Le 18 septembre 2006, les portes parisiennes de l’Unesco se sont fermées devant Nadia Yassine, porte-parole de l’un des courants de l’opposition islamiste marocaine. Les contorsions rhétoriques de l’organisation internationale lui ont interdit l’accès à un colloque qui n’avait vocation à émettre aucune fatwa. Cette rencontre particulièrement plurielle et remarquablement féminine entendait ouvrir le débat sur l’existence possible d’itinéraires « musulmans » vers le féminisme. Terrible symbole que ce veto anticipé, au cœur de la ville « des Lumières », de l’organisation de ces nations dites unies… « pour la science et la culture » !
S’agirait-il « là » d’une « atteinte » à cette « liberté d’expression » que l’on s’évertue « ici » – et c’est une bonne chose – à protéger sans limite, même lorsque, en se parant des plumes de la philosophie, elle flirte, jusqu’à l’embrasser, avec le registre nauséabond de l’insulte raciste ? Que nenni ! Sinon, nous l’aurions su : les trompettes de nos ténors de la philosophie médiatique auraient retenti aux quatre coins du « Paf » français ! Imaginons l’un de nos pompiers pyromanes interdit de tribune à l’Unesco ! Quel beau tumulte sur les matinales des radios du « service public des uns » !
Si une fois de plus les Lumières de la pensée médiatique hexagonale n’éclairent qu’un seul des deux côtés de la route, c’est qu’elle tourne dans le cercle vicieux qui oppose indistinctement « islamistes » et « libertés ». Pour les chantres de ce postulat, pas question d’admettre que la réintroduction des marqueurs de la culture musulmane dans le discours politique n’implique pas fatalement la mise en péril des dynamiques de modernisation sociale et de libéralisation politique.

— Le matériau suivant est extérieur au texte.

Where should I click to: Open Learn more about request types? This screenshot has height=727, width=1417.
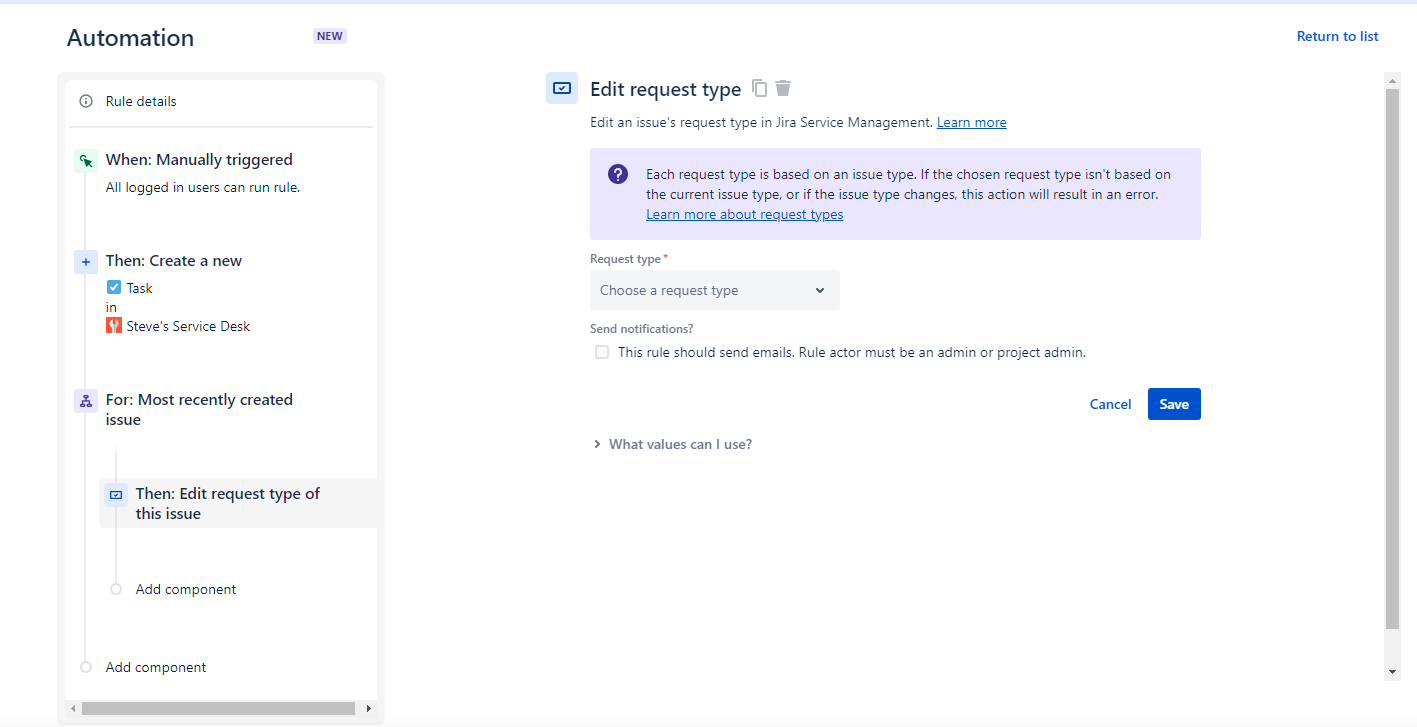(x=744, y=214)
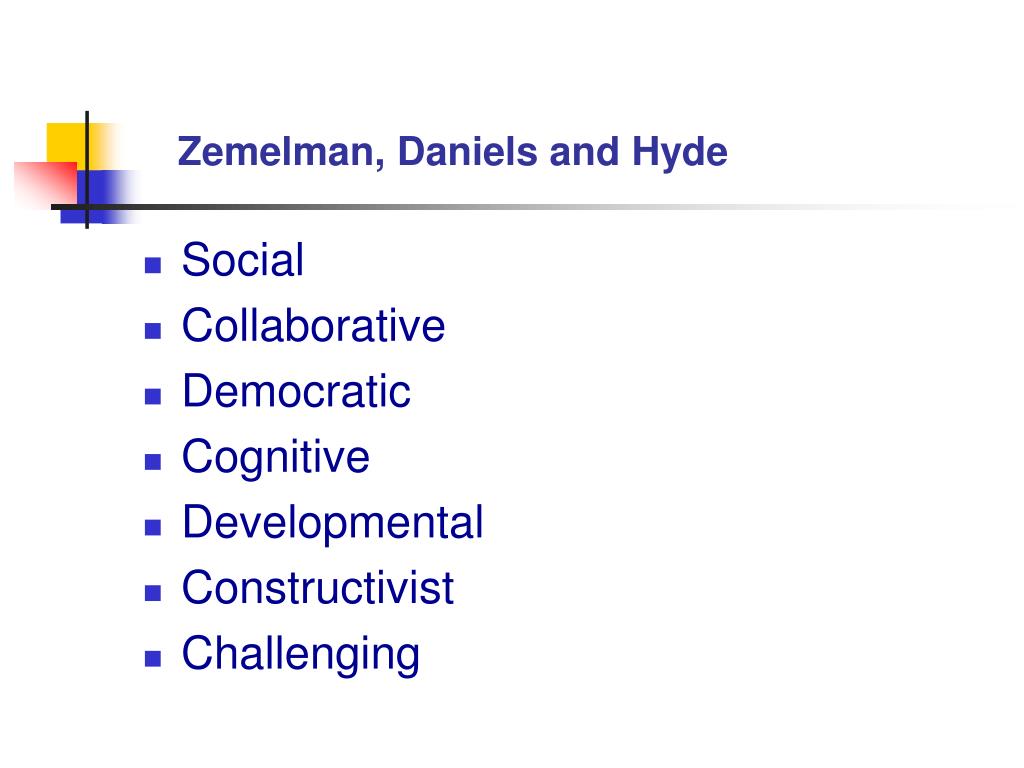Click the Democratic bullet text

(296, 391)
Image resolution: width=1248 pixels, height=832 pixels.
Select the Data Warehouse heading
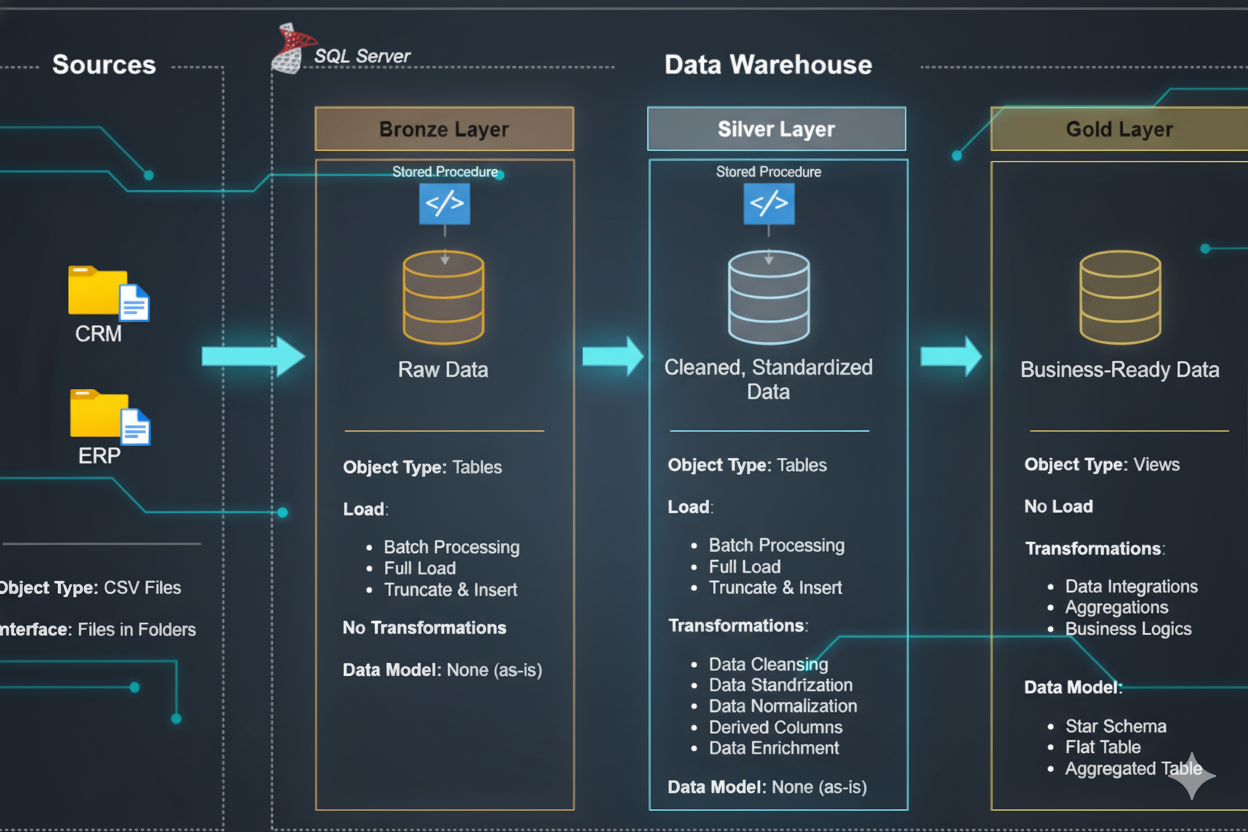768,64
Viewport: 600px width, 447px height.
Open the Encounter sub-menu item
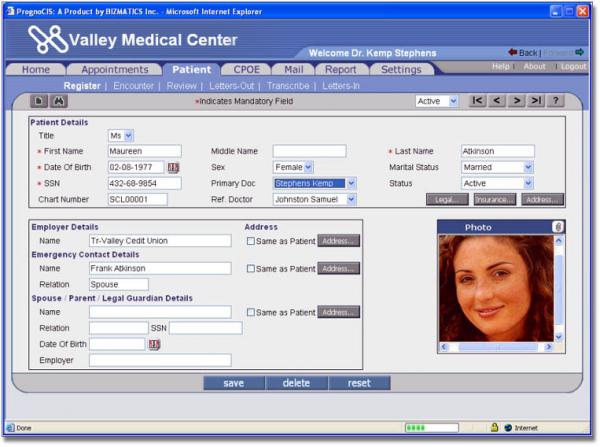pyautogui.click(x=134, y=86)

Car si l’affirmation « islamique » peut évidemment alimenter des postures sectaires ou flatter de vieux machismes, elle peut tout aussi bien, en sens inverse, participer, en les alimentant d’un autre carburant symbolique, à l’affirmation des libertés individuelles et collectives.

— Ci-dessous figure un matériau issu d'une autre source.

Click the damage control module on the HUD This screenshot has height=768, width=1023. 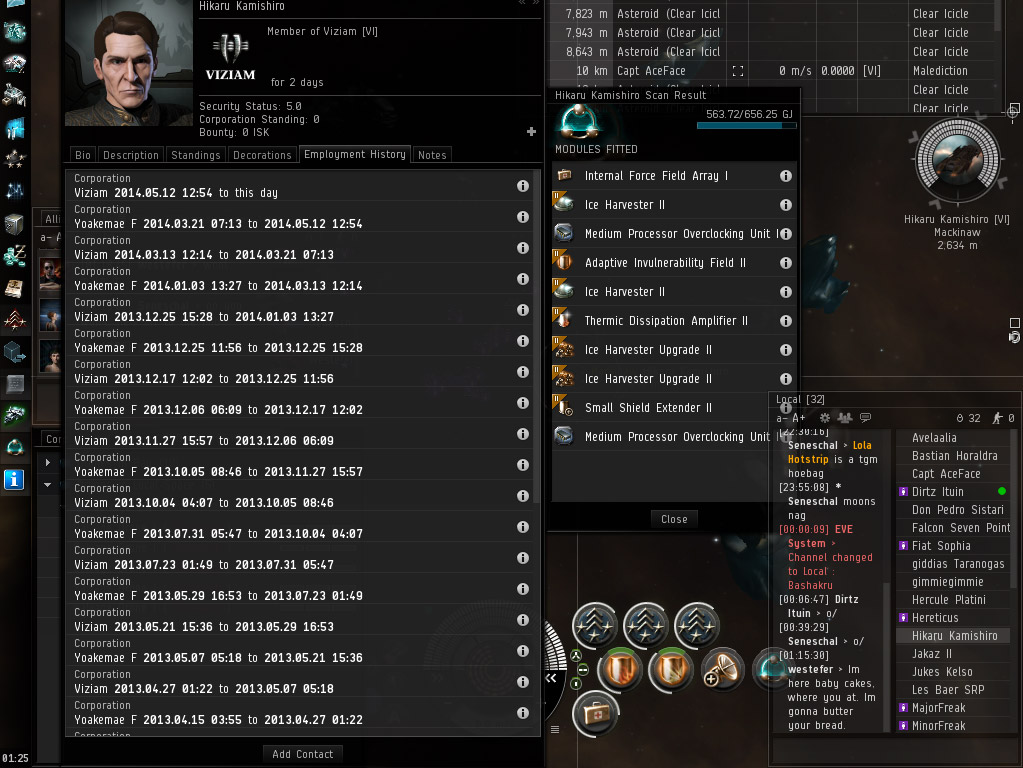click(x=596, y=713)
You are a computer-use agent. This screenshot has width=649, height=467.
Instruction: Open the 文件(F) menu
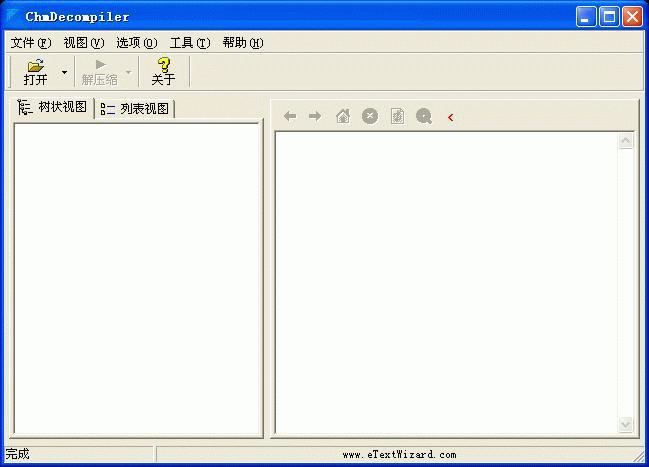(x=30, y=43)
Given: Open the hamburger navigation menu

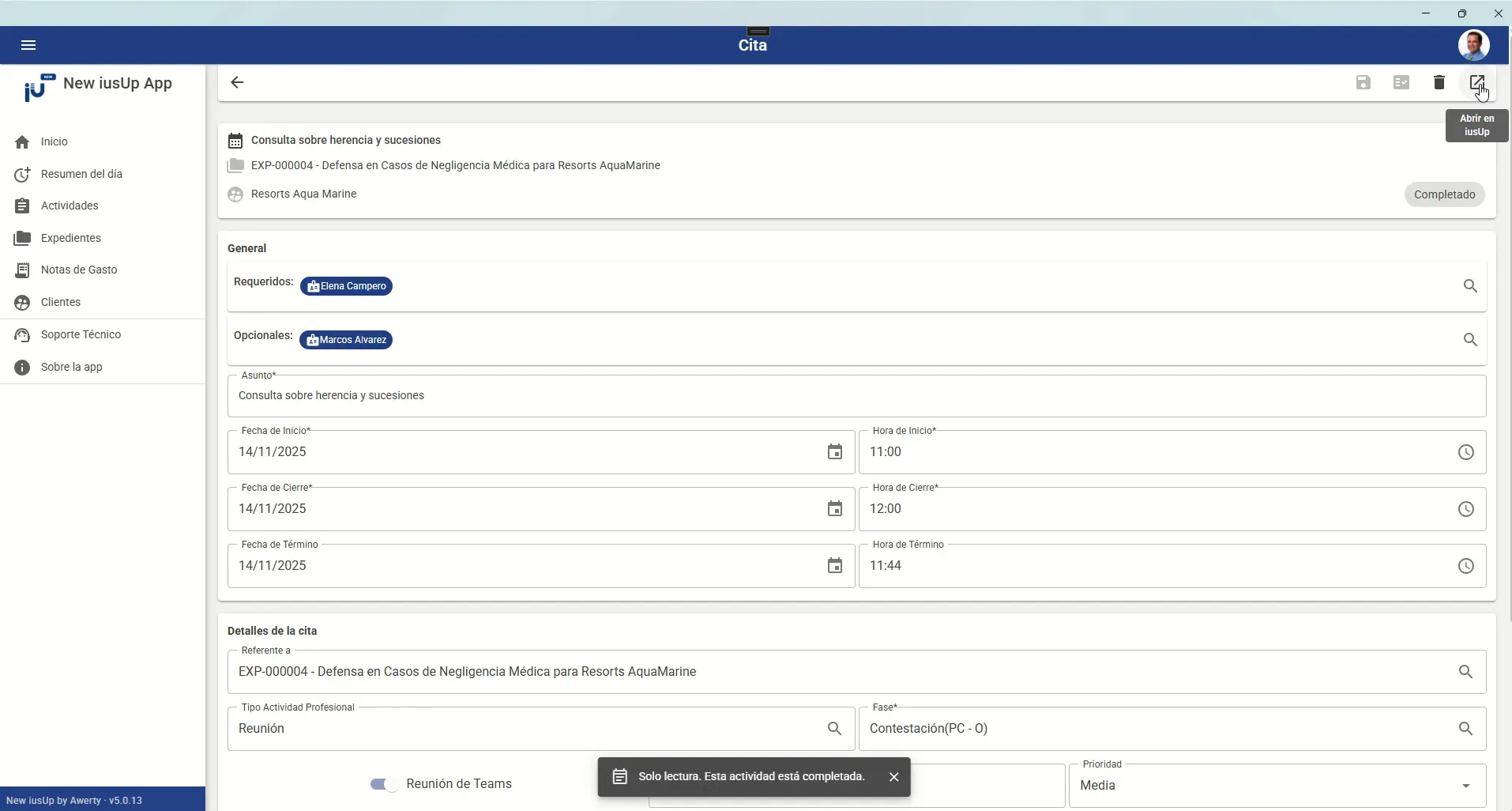Looking at the screenshot, I should 28,45.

Pour percevoir cette réalité-là, il faut abandonner quelques instants la rhétorique qui, chronique après tribune, s’emploie à « théologiser » (de façon fort sélective il est vrai, la religion des uns n’étant pas la religion des autres) la lecture de la vie politique du monde arabe, et à occulter purement et simplement tous les signaux qui ont l’insolence de contredire les présupposés de la caricature « intégriste ».
Empruntons, en forme de clin d’œil, un exemple au Liban où les « intégristes » évoluent dans un environnement pluriconfessionnel. Un clin d’œil, bien sûr, ne saurait prétendre clore un vieux débat. Mais il peut quand même rappeler qu’il existe, pour le poser, d’autres termes que ceux du bréviaire commun, en France, à Philippe de Villiers et à Charlie Hebdo. Pour ce « front national »-là, la population libanaise, « prise en otage par le Hezbollah » est réputée être saisie d’une peur proportionnelle à la distance qui la sépare du cœur (« chiite », donc « intégriste » et donc « machiste ») du « Parti de Dieu ». Ce sont donc les jeunes femmes chrétiennes qui sont réputées craindre le plus « pour leurs libertés ».

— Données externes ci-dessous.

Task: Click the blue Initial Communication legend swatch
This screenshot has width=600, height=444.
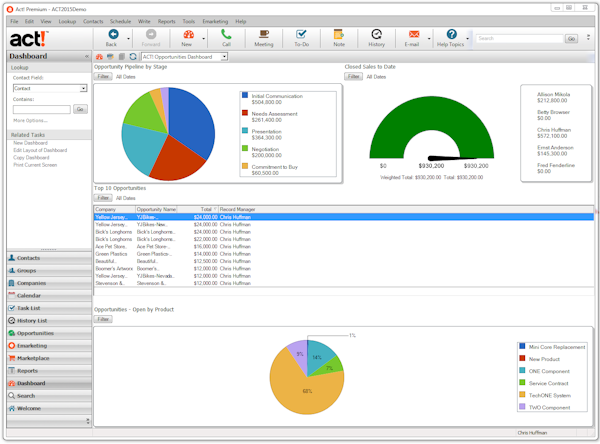Action: click(244, 97)
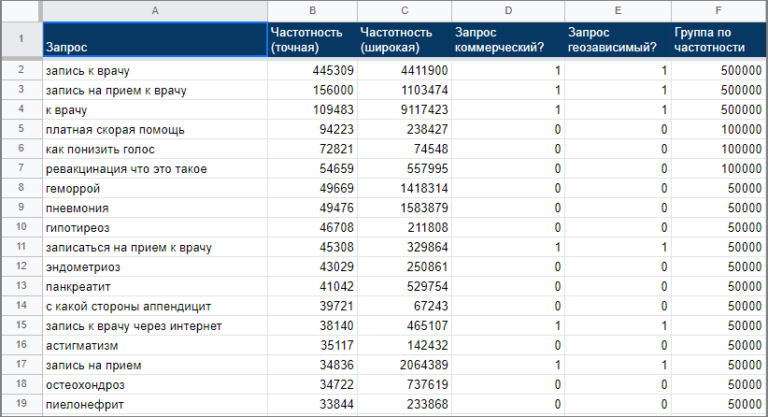The image size is (768, 417).
Task: Click the 'Запрос' header cell
Action: [x=153, y=40]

Or, début septembre 2006, une chanteuse beyrouthine, Julia Boutros – ni « intégriste » ni chiite, ni même musulmane puisqu’elle est de culture chrétienne orthodoxe –, est venue mettre son grain de sable dans cette rhétorique trop bien huilée pour être honnête : elle a pris le parti, franchissant la barrière de sa tribu, de dire son appui au leader de la « milice chiite pro-iranienne » en… mettant en chanson l’un de ses discours !
Las ! Son geste n’a pas fait la une des journaux de notre service public de l’information : si ses chaînes et stations nous permettent de ne rien ignorer des chansons des uns, elles nous privent en effet de plus en plus systématiquement de celles des autres.
Dommage ! Cette petite chanson-là avait quelque chose de plus harmonieux que leurs rengaines et peut être bien aussi, quelque chose de plus éclairé que leurs « lumières ».